Aba: Misfortune of the South-east Commercial City

0

Aba, the commercial nerve centre of Abia State and the supposed China of Africa, has experienced tremendous decline in the political and economic calculations of the Igbo South-east of late. Anayo Okolie examines some of the factors responsible

Even the colonial masters recognised the importance and potentials of Aba and invested heavily in the city. They cited many manufacturing industries in the city and gave it a unique urban design to suit its commercial and residential purposes.

Aba City is made up of many villages, prominently, Umuokpoji-Aba, Eziukwu-Aba, Obuda-Aba, and Aba-Ukwu. The villages in Ohazu have been merged with Aba for administrative convenience. Aba was an administrative centre of Britain’s colonial government.

The city is surrounded by oil wells, which separate it from the city of Port Harcourt. A 30 kilometres pipeline powers Aba with gas from the Imo River natural gas repository. The city of Aba is also the artery that connects neighbouring states like Rivers and Akaw Ibom states. But the deplorable state of this connecting road has brought reproach to the Abia State government led by Okezie Ikpeazu.

The city’s major economic contributions are textiles, palm oil, pharmaceuticals, plastics and cosmetics, which made the Ariaria International Market the largest market in West Africa. It was once a wonderful city, a place those who grew up there were proud of due to its wonderful road network and drainage system.

But those good days are no more. The residents of the city, Mr. Ebere Okafor, said Aba was like the Biblical Ichabod, as its glory has departed. According to him, whatever made the Igbo man beat his chest for the city, all that made the city stand as both centre of commerce and technology, have collapsed. Okafor also acknowledged that the city was helpless.

Aba currently looks ravaged.
Another resident of Aba, Mr. Anyawu Michael, who said he had lived in Aba for more than 30 years, said electing former governor of Abia State, Senator Theodore Orji, and the present governor, Okezie Ikpeazu, was the worst thing that happened to Abia State.
Anyanwu said for the past nine years, the road infrastructure had collapsed and brought with it excruciating hardship to the residents. According to him, whenever the cloud becomes thick, which is the harbinger of rain, the hearts of the inhabitants begin to skip; and they are thrown into needles anxiety and nightmare because of the hardship rain brings in the city.

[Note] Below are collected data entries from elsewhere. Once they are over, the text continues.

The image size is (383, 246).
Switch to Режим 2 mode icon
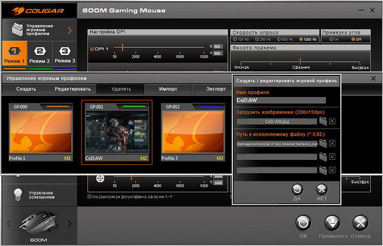40,51

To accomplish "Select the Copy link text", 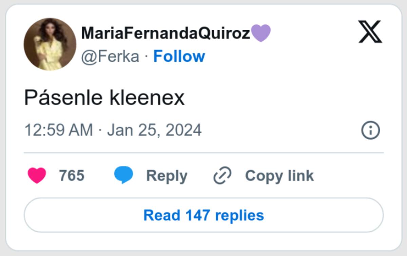I will (279, 176).
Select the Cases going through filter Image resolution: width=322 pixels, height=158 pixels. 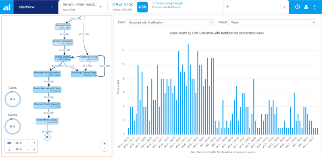167,5
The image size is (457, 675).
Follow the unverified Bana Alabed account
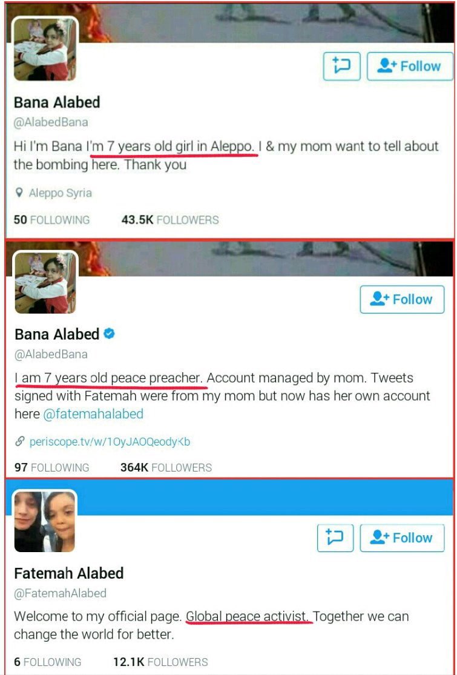(410, 67)
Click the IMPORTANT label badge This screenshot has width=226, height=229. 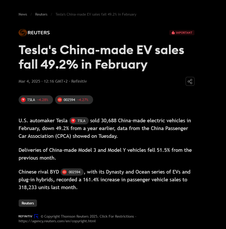click(x=182, y=33)
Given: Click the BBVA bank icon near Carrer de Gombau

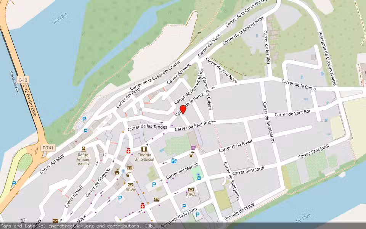Looking at the screenshot, I should (x=130, y=185).
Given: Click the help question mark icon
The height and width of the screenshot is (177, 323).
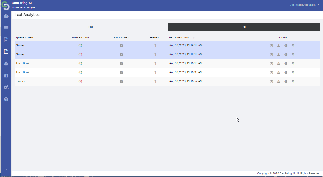Looking at the screenshot, I should (x=6, y=99).
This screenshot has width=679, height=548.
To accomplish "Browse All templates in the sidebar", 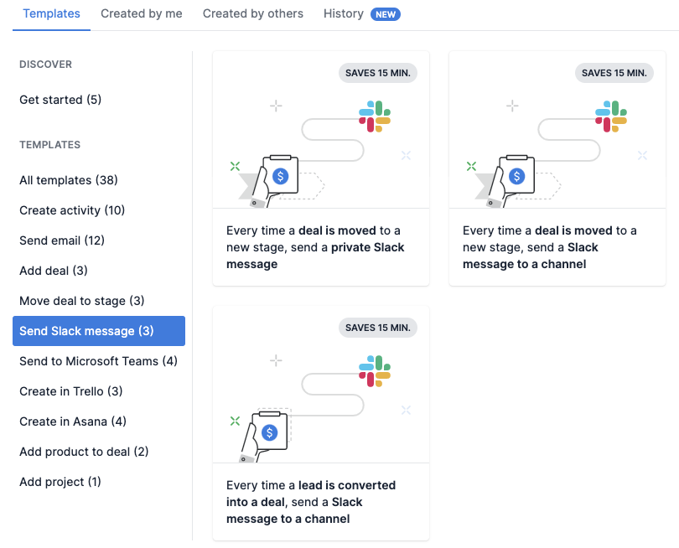I will [68, 180].
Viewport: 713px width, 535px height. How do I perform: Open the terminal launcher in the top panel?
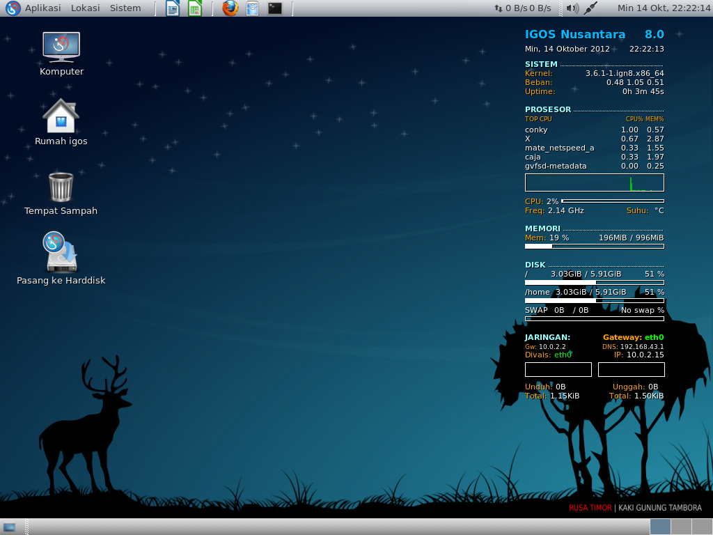click(x=274, y=8)
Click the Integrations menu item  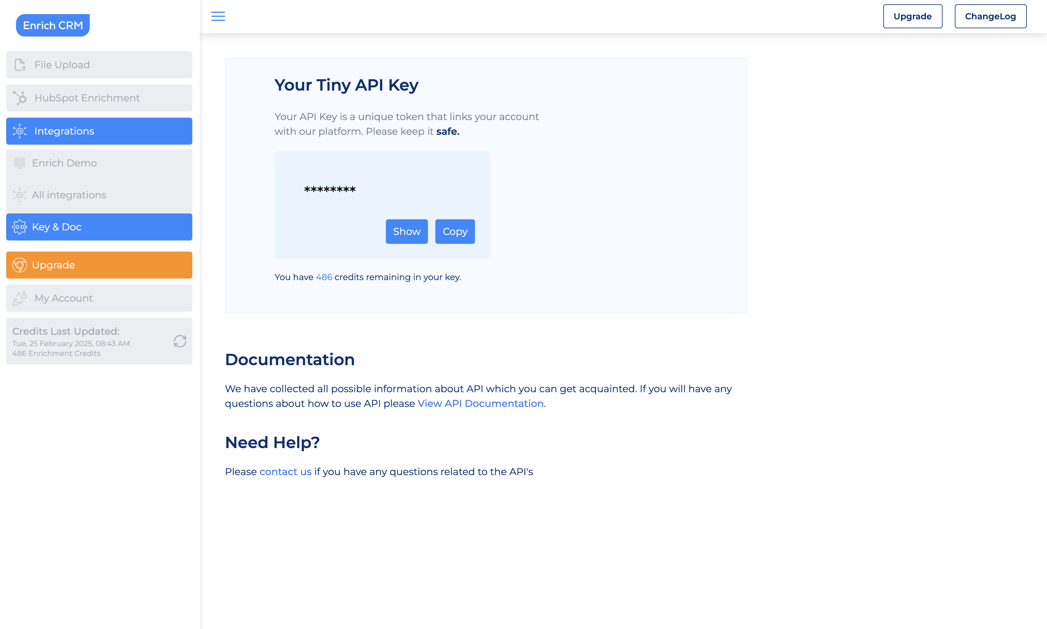tap(100, 131)
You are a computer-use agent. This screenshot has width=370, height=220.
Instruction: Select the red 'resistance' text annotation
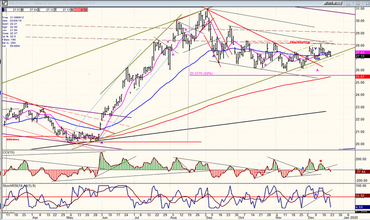[x=299, y=42]
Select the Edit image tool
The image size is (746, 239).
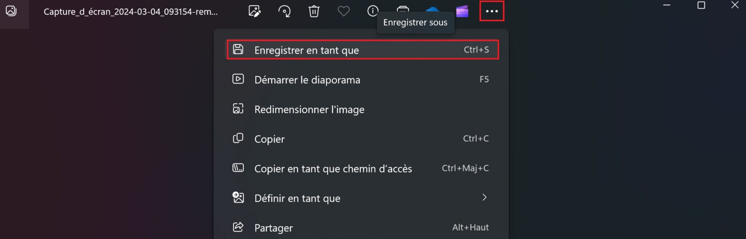coord(254,11)
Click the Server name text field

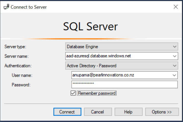click(119, 56)
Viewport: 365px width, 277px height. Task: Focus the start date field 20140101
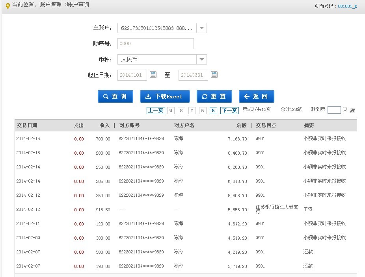[x=132, y=75]
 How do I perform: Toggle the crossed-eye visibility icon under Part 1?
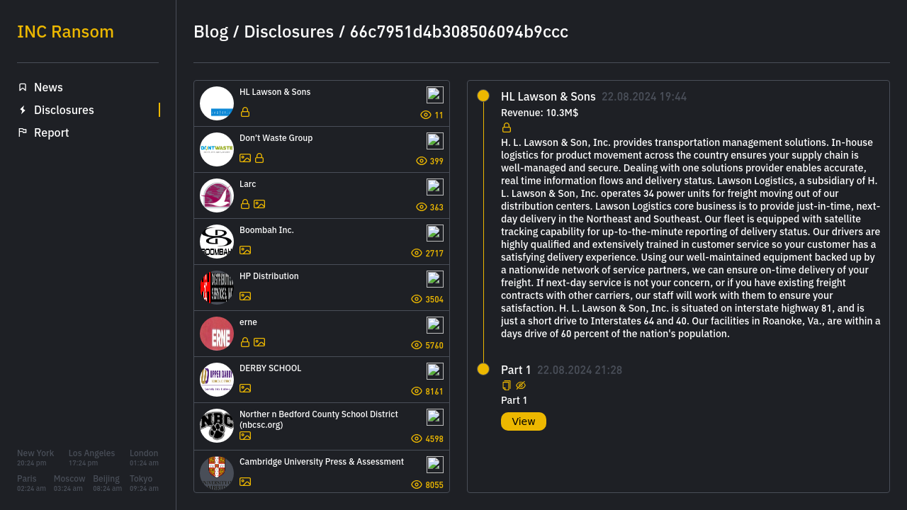click(521, 385)
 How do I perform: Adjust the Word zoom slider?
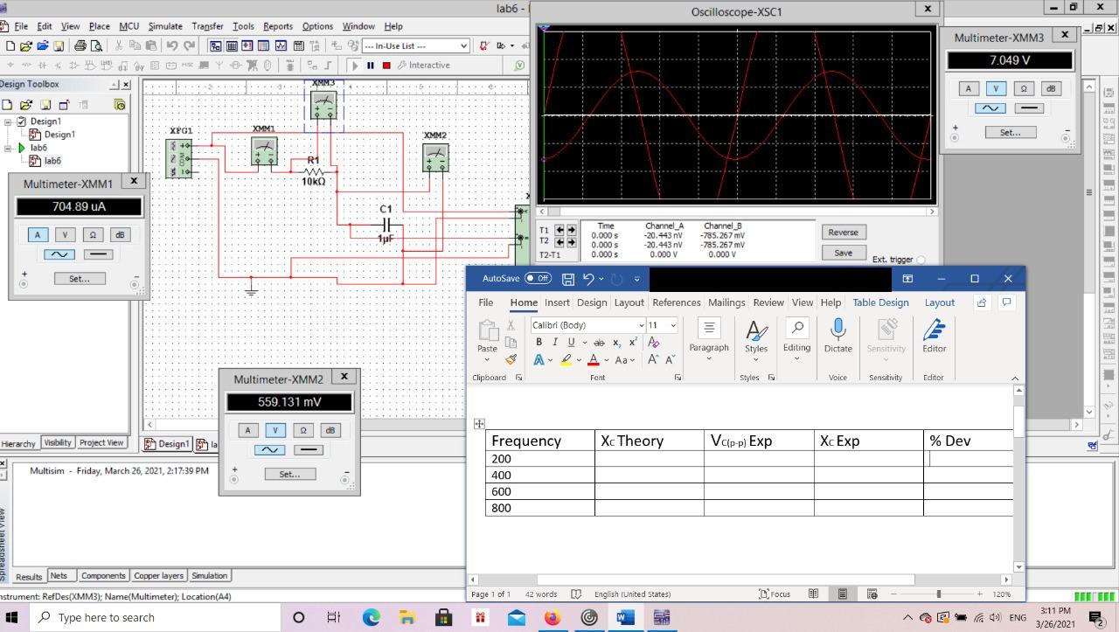pyautogui.click(x=937, y=594)
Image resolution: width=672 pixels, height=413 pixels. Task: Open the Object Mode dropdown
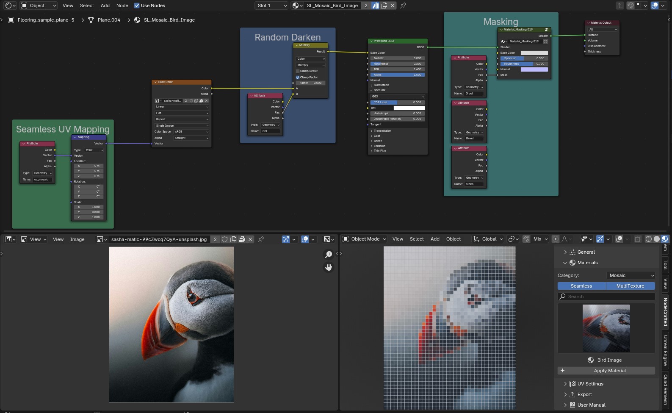365,239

The commercial hub of Abia State, according to residents of the state, has some of the worst roads in the country. They said the situation was so bad that some years ago, lawyers in Aba under the aegis of the Nigeria Bar Association, Aba branch, matched round the city in protest over the deplorable condition of the roads.
The issue remains a huge burden to the people of the state.

Legislative Assessment
Worried by the poor state of the roads in Aba, the Abia State House of Assembly Ad-hoc Committee on Works recently visited the commercial city for an on-the-spot assessment. The committee called on the federal government to intervene by reconstructing some of the roads in the area to help alleviate the suffering of residents.

The ad-hoc committee’s visit was sequel to a motion under matters of urgent public importance moved on May 24 by Hon. Emmanuel Clinton Ebere, member representing Aba South State Constituency in the Assembly draw attention to the deplorable state of roads in his constituency.

A resident of one of the most prominent areas in the city, Aba Road, Emmanuel Okeke, regretted what he called the unsympathetic response to the suffering of the people by the present leadership of the state. In the past nine years, he said, the suffering had made the people develop thick skins. Being forsaken, they decided to remain there to see how to continue to tap the abundant opportunities, in spite of all odds, while at the same time hoping that the situation would improve.

Commenting on the deplorable state of Aba roads, a trader at Ariaria Market, Mike Obiegbu, criticised the state government for allowing such ruin in a great city like Aba. According to him, the governor has not shown that he knows the reason he was elected.

Aba is a goldmine that if properly harnessed would greatly boost the internally generated revenue of the state.

Paulinus Egbo, another trader at Ariaria, said because of the collapsed infrastructure in Aba, the traders were losing money every day. People from Cameroun, Gabon and Equatorial Guinea, who were coming to buy goods in Aba, now go to Onitsha. Yet, he lamented, the state government still brought thugs to collect all sorts of levies from them.

Egbo said, “We have been crying, but they would not hear, may be, through your newspaper, they may hear and come to our rescue. The revenue we generate here, if they allow us, we will use it and fix the roads leading to the market.”
Bartholomew Ohaji, a shoe manufacturer at Powerline, said business was going down every day because of the deplorable state of the road leading to Powerline and the state government was not doing anything about it.

“Nigeria is emphasising local content policy, and here is where we manufacture shoes and bags that can compete with foreign ones, but we are not encouraged,” he said. “There is no road, no electricity, and no incentive. There is nothing the state government does to encourage us. It has been multiple taxation.”